START DATA SUPPLIED

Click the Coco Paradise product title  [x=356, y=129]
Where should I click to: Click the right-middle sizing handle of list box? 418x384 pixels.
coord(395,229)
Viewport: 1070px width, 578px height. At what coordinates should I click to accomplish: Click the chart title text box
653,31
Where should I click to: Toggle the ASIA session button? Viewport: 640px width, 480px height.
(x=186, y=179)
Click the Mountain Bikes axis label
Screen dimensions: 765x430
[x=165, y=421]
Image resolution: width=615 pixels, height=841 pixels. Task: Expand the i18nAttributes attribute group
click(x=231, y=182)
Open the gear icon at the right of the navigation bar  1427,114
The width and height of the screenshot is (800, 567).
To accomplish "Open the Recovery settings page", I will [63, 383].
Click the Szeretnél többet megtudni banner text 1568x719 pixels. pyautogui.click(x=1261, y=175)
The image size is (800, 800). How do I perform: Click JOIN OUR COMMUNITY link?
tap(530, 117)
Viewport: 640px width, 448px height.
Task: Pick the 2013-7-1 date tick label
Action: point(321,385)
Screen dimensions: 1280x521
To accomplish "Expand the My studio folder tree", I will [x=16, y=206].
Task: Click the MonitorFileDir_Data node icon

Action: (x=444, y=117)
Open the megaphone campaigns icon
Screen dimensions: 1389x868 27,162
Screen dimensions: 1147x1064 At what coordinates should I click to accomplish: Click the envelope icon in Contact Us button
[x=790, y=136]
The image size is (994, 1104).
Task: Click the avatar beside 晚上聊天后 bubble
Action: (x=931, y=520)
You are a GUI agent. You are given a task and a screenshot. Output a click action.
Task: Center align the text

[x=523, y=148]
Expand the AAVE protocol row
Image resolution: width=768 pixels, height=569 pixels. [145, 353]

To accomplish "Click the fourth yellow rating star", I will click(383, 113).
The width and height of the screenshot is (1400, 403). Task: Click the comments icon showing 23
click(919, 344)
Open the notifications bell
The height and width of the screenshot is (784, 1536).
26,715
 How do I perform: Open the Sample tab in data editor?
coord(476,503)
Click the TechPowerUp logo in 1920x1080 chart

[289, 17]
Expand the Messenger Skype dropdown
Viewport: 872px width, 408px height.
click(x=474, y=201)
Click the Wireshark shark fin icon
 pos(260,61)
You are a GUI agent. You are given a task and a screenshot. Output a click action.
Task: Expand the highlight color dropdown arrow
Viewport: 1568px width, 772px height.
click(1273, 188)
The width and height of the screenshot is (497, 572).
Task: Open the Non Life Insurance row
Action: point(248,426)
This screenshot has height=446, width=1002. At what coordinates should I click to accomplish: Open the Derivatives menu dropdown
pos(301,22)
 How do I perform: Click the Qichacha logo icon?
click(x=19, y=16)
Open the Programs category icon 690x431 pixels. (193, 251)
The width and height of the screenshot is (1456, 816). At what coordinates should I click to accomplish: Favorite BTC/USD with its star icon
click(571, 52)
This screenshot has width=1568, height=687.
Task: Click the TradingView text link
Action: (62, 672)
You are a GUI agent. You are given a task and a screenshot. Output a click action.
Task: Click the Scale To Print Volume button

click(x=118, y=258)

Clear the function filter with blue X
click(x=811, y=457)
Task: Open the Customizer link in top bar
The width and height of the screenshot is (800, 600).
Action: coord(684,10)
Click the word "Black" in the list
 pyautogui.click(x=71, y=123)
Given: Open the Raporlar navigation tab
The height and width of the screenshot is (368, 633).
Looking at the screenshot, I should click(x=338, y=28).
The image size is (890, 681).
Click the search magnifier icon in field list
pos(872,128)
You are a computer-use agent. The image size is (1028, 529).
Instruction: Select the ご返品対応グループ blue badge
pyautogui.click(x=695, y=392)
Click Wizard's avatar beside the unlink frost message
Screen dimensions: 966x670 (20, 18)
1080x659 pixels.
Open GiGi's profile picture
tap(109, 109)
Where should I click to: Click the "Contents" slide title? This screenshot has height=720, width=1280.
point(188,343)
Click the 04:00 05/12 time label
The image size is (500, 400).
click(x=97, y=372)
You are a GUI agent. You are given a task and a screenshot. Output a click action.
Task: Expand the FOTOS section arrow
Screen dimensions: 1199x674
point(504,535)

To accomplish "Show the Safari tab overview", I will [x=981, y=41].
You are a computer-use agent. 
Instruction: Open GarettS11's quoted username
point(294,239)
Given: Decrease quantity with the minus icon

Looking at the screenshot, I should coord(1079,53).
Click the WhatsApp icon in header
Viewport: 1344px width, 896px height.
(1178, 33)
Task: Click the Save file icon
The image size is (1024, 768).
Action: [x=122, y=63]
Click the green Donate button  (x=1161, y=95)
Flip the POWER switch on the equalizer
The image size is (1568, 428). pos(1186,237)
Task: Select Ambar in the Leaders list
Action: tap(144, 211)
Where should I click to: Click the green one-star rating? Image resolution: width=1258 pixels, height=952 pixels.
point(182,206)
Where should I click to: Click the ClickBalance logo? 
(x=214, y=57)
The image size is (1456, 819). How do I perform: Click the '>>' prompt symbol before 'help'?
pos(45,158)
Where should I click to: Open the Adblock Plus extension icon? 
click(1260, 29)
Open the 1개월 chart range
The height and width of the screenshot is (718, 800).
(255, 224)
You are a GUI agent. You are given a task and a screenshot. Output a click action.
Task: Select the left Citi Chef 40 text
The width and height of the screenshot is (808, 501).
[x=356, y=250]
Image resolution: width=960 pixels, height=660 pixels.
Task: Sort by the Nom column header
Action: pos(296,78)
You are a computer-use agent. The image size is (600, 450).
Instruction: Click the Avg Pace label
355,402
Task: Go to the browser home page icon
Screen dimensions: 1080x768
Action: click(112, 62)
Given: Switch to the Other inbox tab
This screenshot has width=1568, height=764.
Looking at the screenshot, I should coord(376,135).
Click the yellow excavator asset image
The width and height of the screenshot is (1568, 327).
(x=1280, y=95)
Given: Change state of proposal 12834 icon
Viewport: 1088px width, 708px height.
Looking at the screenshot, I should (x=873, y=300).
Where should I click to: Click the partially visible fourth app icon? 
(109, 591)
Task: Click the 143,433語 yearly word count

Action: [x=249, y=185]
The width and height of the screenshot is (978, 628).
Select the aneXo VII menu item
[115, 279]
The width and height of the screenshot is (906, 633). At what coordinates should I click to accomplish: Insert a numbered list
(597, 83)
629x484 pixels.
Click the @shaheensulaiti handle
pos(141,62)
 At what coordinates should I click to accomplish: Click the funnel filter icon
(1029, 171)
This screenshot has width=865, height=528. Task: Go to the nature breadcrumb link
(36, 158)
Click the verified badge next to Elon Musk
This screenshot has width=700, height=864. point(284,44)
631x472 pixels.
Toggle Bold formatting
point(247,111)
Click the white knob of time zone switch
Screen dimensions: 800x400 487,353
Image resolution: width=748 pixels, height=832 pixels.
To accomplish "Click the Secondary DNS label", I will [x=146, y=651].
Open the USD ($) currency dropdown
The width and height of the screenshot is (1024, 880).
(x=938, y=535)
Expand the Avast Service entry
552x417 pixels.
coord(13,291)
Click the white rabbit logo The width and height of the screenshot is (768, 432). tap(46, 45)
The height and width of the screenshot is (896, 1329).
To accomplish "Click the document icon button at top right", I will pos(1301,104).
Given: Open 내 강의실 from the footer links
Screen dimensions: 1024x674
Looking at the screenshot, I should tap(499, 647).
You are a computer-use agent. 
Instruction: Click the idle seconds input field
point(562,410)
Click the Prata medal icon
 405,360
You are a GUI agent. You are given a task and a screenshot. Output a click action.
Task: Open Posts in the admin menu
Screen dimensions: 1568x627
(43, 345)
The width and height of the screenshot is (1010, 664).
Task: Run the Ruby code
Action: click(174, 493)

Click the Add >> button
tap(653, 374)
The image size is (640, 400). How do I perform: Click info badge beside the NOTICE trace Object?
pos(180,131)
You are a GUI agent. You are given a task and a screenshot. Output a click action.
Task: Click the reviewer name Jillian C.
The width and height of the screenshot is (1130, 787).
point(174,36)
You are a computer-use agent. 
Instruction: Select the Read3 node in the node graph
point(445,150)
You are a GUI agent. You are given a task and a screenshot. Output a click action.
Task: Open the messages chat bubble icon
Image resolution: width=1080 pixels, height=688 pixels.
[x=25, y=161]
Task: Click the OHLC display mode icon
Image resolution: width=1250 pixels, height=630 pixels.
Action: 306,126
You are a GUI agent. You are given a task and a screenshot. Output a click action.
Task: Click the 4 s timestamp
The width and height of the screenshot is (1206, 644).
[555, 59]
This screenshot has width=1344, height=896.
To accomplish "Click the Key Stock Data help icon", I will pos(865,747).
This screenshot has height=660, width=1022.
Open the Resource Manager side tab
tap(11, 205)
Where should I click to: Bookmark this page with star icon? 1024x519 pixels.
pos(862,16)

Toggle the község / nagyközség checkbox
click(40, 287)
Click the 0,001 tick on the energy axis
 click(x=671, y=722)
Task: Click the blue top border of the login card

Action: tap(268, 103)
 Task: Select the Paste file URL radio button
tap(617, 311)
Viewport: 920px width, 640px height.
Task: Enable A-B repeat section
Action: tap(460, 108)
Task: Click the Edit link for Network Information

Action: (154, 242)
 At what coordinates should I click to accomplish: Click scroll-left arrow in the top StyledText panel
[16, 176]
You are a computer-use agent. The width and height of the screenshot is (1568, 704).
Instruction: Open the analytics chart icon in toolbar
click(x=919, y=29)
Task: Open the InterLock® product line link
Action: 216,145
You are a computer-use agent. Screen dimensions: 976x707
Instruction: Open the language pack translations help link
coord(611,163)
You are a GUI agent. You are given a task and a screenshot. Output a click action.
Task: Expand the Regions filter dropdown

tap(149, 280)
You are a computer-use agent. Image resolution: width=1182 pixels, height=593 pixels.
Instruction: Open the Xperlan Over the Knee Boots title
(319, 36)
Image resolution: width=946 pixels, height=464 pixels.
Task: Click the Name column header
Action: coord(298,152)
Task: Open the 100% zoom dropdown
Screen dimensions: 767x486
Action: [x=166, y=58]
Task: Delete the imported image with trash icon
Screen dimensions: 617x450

END DATA SUPPLIED

## YOUR TASK
Only lines holding the word "will" are wanted, so copy each of them from the records above.

## RESPONSE TO THIS EXERCISE
To accomplish "Open the Recovery settings page", I will [63, 383].
To accomplish "Expand the My studio folder tree", I will [x=16, y=206].
To accomplish "Click the fourth yellow rating star", I will click(383, 113).
To accomplish "Show the Safari tab overview", I will [x=981, y=41].
To accomplish "Click the Secondary DNS label", I will [x=146, y=651].
To accomplish "Click the document icon button at top right", I will pos(1301,104).
To accomplish "Click the Key Stock Data help icon", I will pos(865,747).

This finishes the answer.